__Your instructions__
Write out nothing except the lines running from the one containing "Select Continuous recording" to the last line of the data, exactly as they stand.

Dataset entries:
########################################

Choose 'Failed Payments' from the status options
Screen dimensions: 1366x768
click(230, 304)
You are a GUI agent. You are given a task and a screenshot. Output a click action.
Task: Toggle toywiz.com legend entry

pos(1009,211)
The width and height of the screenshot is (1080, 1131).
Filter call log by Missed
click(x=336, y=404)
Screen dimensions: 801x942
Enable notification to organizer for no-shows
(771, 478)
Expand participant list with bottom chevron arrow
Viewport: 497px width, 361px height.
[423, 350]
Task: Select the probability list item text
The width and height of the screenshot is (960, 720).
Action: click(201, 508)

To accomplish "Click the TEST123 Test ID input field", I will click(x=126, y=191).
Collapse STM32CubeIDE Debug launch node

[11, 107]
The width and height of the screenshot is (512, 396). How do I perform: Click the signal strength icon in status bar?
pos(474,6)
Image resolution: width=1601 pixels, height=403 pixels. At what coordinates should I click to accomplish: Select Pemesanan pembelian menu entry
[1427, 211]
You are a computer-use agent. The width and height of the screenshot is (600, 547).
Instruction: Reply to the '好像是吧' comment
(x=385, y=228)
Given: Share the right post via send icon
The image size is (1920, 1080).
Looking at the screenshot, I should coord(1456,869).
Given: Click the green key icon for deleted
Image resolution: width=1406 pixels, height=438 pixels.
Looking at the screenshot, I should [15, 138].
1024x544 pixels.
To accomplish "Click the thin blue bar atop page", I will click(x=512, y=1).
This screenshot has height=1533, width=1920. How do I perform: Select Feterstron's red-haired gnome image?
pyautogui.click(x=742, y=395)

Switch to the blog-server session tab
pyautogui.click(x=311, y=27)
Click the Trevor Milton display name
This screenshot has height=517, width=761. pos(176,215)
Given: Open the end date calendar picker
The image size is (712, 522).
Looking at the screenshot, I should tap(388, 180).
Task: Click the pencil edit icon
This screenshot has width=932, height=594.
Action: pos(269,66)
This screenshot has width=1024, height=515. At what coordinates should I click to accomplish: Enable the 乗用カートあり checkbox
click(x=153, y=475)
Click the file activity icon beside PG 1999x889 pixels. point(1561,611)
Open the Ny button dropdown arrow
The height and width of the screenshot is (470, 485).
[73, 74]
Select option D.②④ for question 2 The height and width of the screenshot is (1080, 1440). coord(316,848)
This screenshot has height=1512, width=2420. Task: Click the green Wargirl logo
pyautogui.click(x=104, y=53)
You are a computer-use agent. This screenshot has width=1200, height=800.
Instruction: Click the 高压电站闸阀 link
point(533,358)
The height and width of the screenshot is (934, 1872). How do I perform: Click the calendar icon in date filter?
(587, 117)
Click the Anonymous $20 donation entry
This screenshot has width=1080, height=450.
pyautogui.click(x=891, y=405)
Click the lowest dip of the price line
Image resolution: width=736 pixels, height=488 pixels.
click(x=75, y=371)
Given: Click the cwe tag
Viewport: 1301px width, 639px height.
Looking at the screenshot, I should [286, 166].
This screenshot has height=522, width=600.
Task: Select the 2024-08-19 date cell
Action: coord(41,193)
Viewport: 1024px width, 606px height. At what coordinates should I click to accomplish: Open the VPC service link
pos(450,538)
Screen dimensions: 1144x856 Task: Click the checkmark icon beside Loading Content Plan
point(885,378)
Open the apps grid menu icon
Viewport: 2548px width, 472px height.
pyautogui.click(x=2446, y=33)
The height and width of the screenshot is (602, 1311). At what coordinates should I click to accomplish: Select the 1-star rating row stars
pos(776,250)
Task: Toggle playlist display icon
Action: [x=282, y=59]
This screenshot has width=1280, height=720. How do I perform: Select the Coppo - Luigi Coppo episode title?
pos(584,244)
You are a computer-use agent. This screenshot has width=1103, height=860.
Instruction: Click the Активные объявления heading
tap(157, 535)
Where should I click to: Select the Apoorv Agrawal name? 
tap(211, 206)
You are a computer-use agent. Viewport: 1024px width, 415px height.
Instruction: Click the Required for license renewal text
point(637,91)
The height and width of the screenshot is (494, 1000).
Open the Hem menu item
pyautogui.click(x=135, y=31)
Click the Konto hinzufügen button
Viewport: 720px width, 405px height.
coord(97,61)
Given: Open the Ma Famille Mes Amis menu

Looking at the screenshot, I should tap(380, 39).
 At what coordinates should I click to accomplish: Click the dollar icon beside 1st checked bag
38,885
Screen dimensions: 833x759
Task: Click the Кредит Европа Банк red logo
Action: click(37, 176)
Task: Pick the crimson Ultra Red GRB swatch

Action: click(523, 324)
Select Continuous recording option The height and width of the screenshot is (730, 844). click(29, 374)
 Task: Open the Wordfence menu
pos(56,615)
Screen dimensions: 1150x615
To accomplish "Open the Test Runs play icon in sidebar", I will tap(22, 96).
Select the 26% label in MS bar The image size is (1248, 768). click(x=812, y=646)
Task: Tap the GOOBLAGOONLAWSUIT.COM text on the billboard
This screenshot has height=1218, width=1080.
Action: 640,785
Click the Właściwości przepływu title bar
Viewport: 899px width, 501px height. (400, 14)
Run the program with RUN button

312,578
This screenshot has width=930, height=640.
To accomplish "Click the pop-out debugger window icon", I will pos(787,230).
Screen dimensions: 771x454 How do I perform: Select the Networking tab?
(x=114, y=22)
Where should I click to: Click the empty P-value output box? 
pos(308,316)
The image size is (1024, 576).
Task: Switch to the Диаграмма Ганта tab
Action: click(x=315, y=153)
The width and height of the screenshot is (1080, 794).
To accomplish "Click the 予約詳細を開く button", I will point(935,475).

########################################

__Reply to the task__
Select Continuous recording option The height and width of the screenshot is (730, 844). click(29, 374)
 Task: Open the Wordfence menu
pos(56,615)
Screen dimensions: 1150x615
To accomplish "Open the Test Runs play icon in sidebar", I will tap(22, 96).
Select the 26% label in MS bar The image size is (1248, 768). click(x=812, y=646)
Task: Tap the GOOBLAGOONLAWSUIT.COM text on the billboard
This screenshot has height=1218, width=1080.
Action: 640,785
Click the Właściwości przepływu title bar
Viewport: 899px width, 501px height. (400, 14)
Run the program with RUN button

312,578
This screenshot has width=930, height=640.
To accomplish "Click the pop-out debugger window icon", I will pos(787,230).
Screen dimensions: 771x454 How do I perform: Select the Networking tab?
(x=114, y=22)
Where should I click to: Click the empty P-value output box? 
pos(308,316)
The image size is (1024, 576).
Task: Switch to the Диаграмма Ганта tab
Action: click(x=315, y=153)
The width and height of the screenshot is (1080, 794).
To accomplish "Click the 予約詳細を開く button", I will point(935,475).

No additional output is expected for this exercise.